____ Dataset records

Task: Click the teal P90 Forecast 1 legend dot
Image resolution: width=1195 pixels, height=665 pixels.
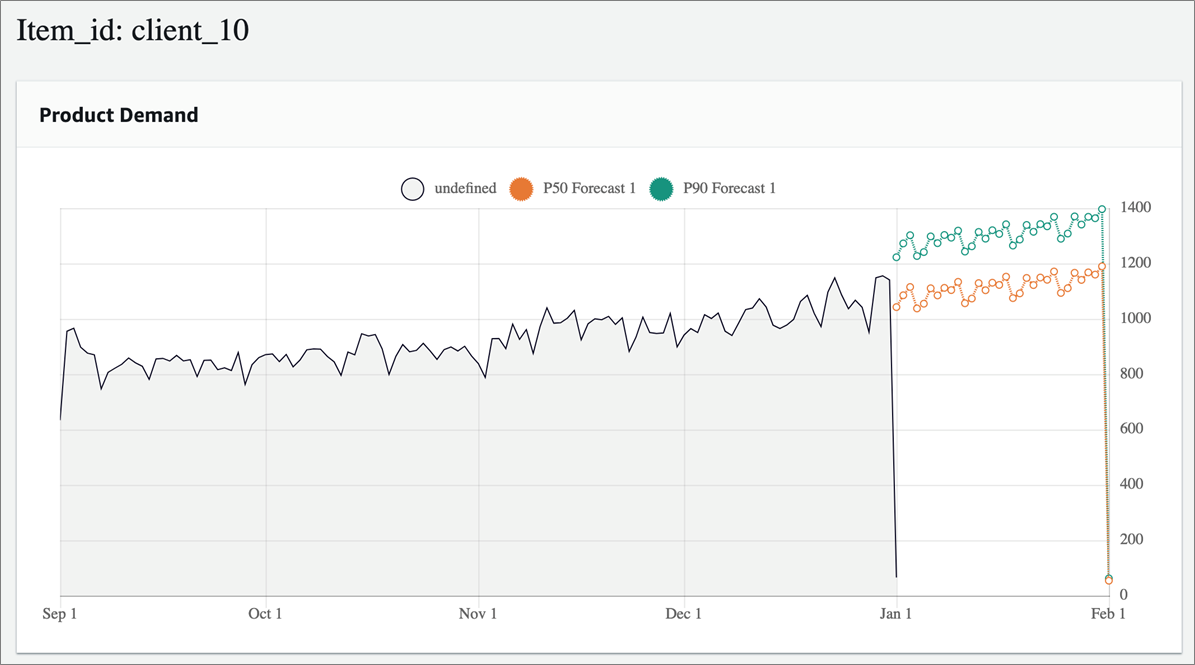Action: click(661, 188)
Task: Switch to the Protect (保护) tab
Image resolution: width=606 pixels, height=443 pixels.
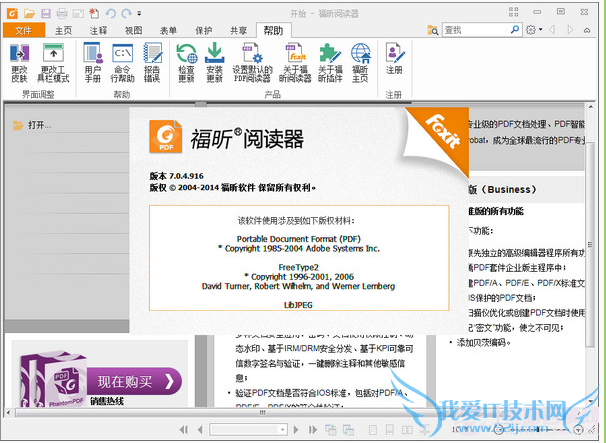Action: pos(203,30)
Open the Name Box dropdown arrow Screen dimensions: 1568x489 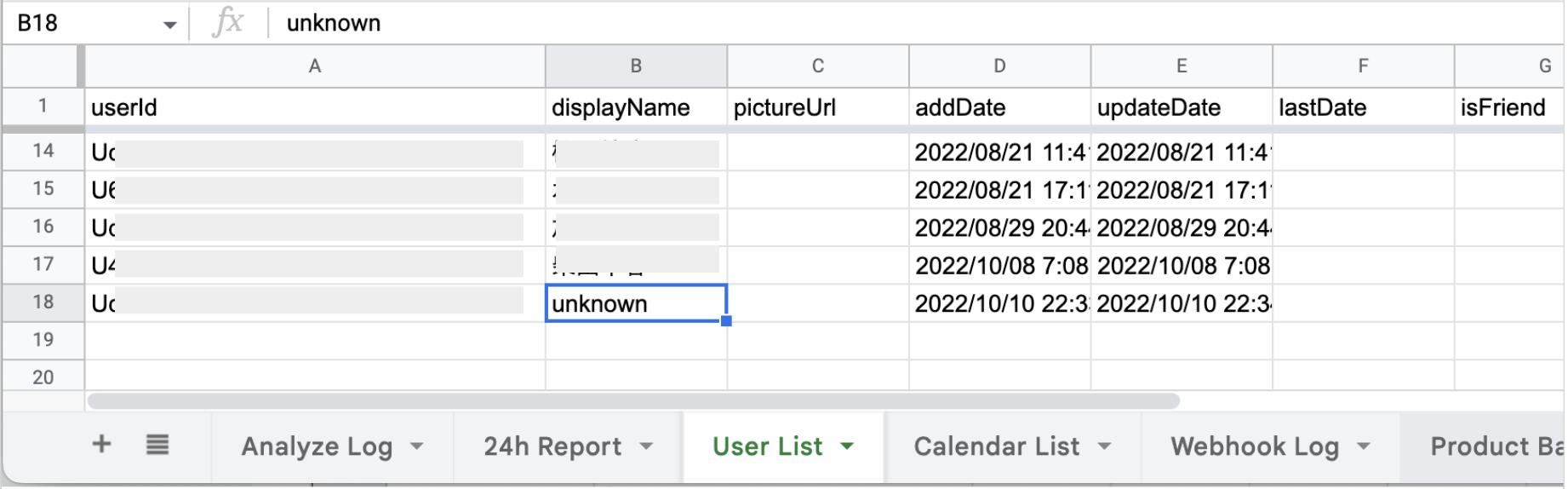point(169,25)
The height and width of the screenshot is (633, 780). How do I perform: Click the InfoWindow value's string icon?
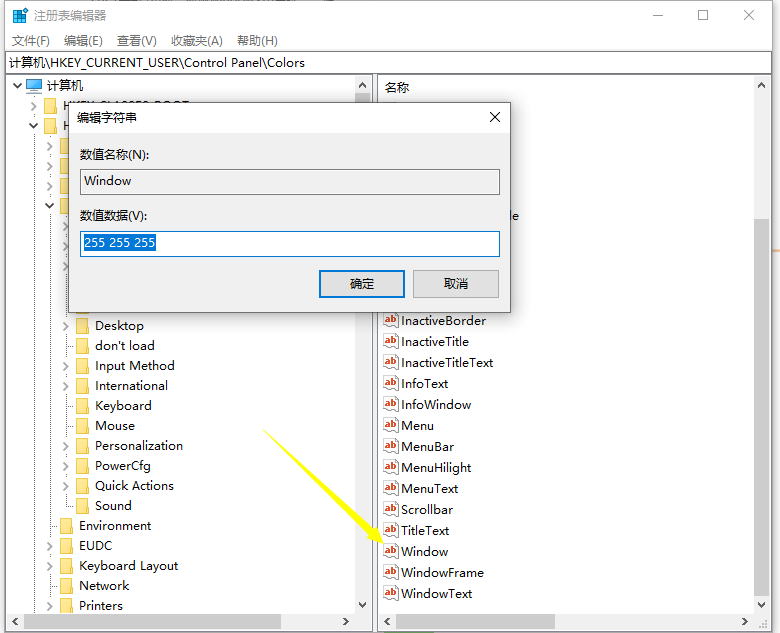[391, 404]
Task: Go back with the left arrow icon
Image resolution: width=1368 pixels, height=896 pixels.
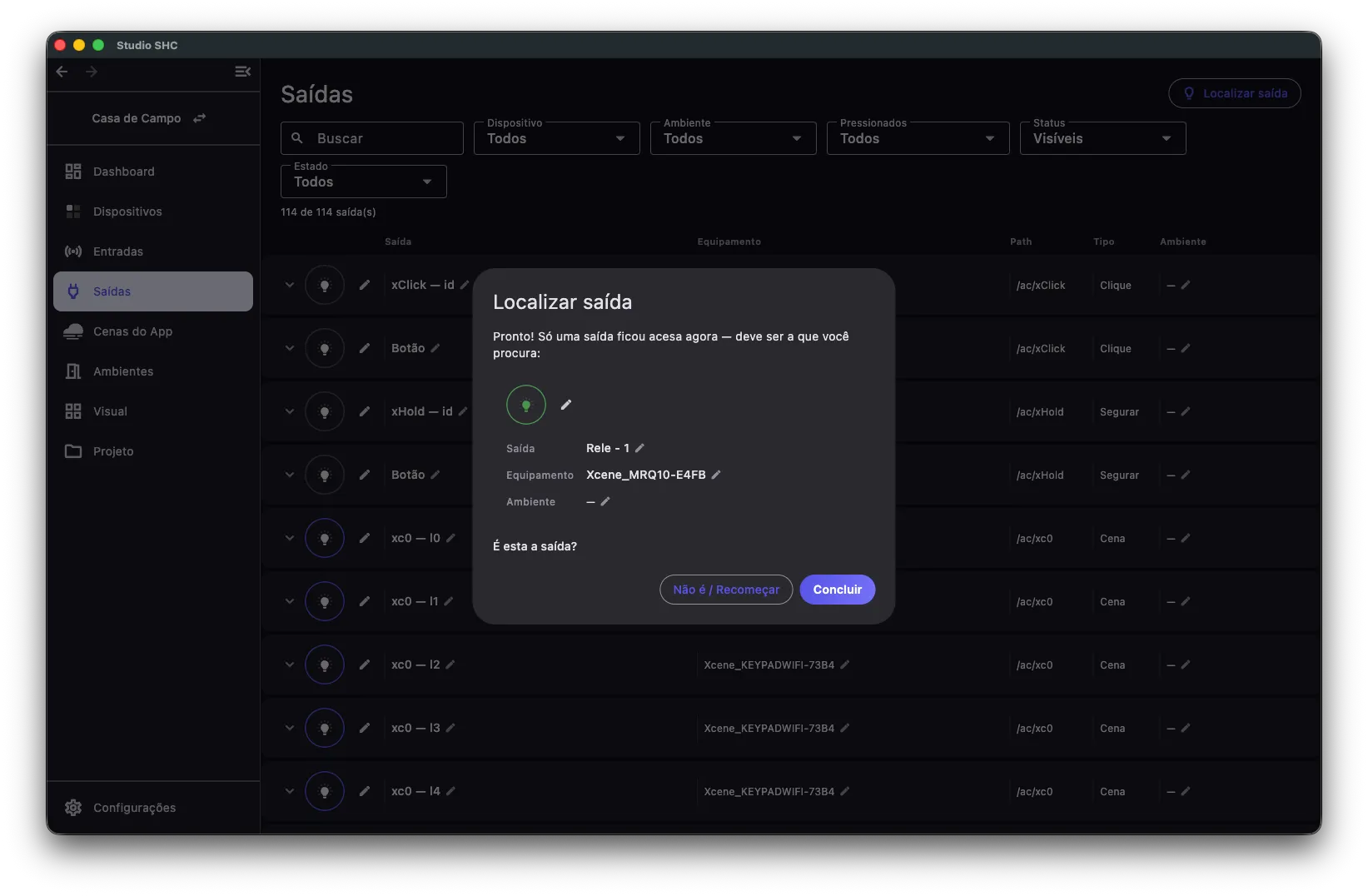Action: tap(62, 72)
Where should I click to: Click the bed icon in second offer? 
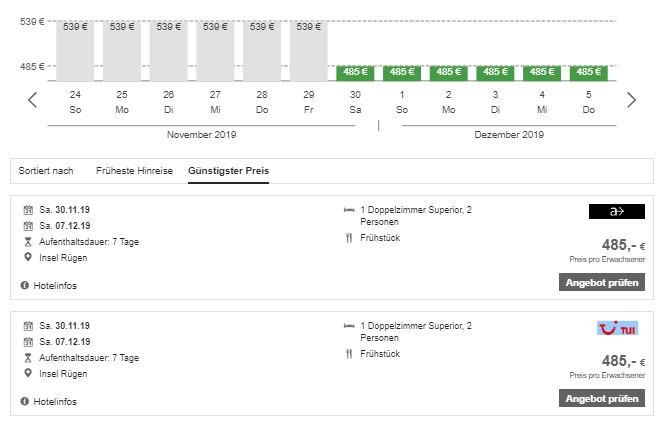(349, 326)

________

Brief: Go through the data, and copy each line in which the word "Task" appears.

Completed exercise:
Task: Click the teal P90 Forecast 1 legend dot
Task: Switch to the Protect (保护) tab
Task: Go back with the left arrow icon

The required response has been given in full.